- ARBEITSAUFTRÄGE -
1 - Wie viele der US-Ausgaben umfasst der zweite Sammelband laut der Besprechung des Berlin-Comics?
2 - Stimmen diese Aussagen mit der Besprechung des Berlin-Comics überein? Antworte jeweils mit Ja oder Nein und führe die entscheidenden Worte aus der Besprechung wörtlich an.
(a) Marthe Müller studiert Kunst und kommt aus Köln.
(b) Der besprochene Band ist der letzte von drei Sammelbänden.
(c) Kurt Severing arbeitet als Fotograf.
3 - Führe die Besprechung des Berlin-Comics im Anschluss an ihren letzten Satz fort.

- ARTIKEL -
Inhalt: Ende der 20er Jahre zieht es die kölner Kunststudentin Marthe Müller in die pulsierende Metropole Berlin. Dort lernt sie den Journalisten Kurt Severing kennen. An seiner Seite erlebt die junge Frau den Überschwang und Elend einer im Untergang begriffenen Weimarer Republik voller politischer und gesellschaftlicher Gegensätze.

Der vorliegende Band ist der zweite von drei Sammelbänden, der acht der insgesamt 24 US-Ausgaben umfasst und die Geschichte weitererzählt: Während sich in Deutschland die politischen und gesellschaftlichen Klüfte immer weiter auftun kommt es auch zu einem Riss zwischen Severing und Müller. Severing widmet sich immer mehr seiner journalistisch-politischen Tätigkeit. Müller taucht in das ausgelassene Nachtleben ein und gibt sich den dekadenten Orgien der Oberschicht hin, während auf der Straße das Volk als Verlierer der Weltwirtschaftskrise hungert und auf den Straßen die Gewalt eskaliert.

Die nächste drei Absätze habe ich aus meiner Bewertung des Bandes 1 hier nochmals hineinkopiert:
Lutes hält sich bei der Beschreibung und Darstellung von Berlin sehr nah an den tatsächlichen Gegebenheiten und Vorkommnissen. Offenbar hat er sich mit der Historie der Stadt und der Geschichte der Weimarer Republik und sich auch mit den Gründen des aufkommenden Nationalsozialismus lange und eingehend befasst. Seine Stadtansichten wirken akribisch genau. Die historischen Personen (Carl von Ossietzky, Ernst Thälmann, Joseph Goebbels als damaliger Gauleiter etc.) der deutschen Geschichte werden Nebencharaktere in der Handlung.

- VORHANDENE DATEN -

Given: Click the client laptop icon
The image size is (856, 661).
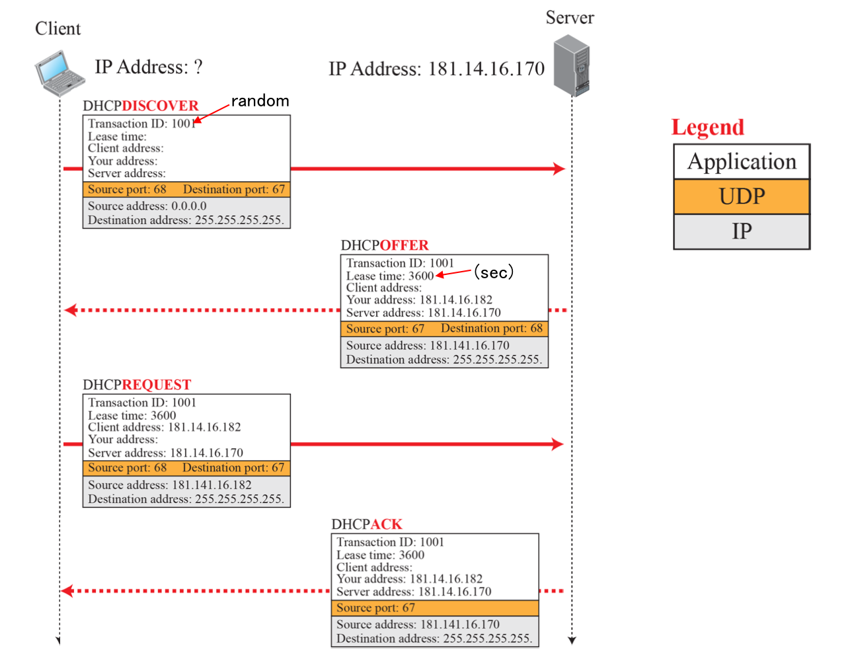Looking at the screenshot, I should tap(59, 73).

- LÖSUNGEN -
1 - Acht der insgesamt 24 US-Ausgaben.

2 -
(a) Ja: „die kölner Kunststudentin Marthe Müller“
(b) Nein: „Der vorliegende Band ist der zweite von drei Sammelbänden“
(c) Nein: „den Journalisten Kurt Severing“

3 -
Die deutsche Gesellschaft ist ende der 20er Jahre zerrissen und in zwei extreme Lager geteilt, in die linken Kommunisten und in die rechten Nationalsozialisten. Schlägereien, Kundgebungen und Gewalt in den Straßen sind an der Tagesordnung. Das tragische dabei für den Leser ist, dass er zumindest die politische Entwicklung der nächsten Jahre und die kommende Apokalypse für diese Stadt schon kennt im Gegensatz der trotz aller Not so lebenslustigen Stadt und Charaktere. Und die Zukunft der noch um ihr drohendes Schicksal ahnungslosen Nebencharaktere Ernst Thälmann und C. v. Ossietzky, die Jahre später ihr Leben in KZs lassen mussten, liegt wie Blei im Magen des Lesers.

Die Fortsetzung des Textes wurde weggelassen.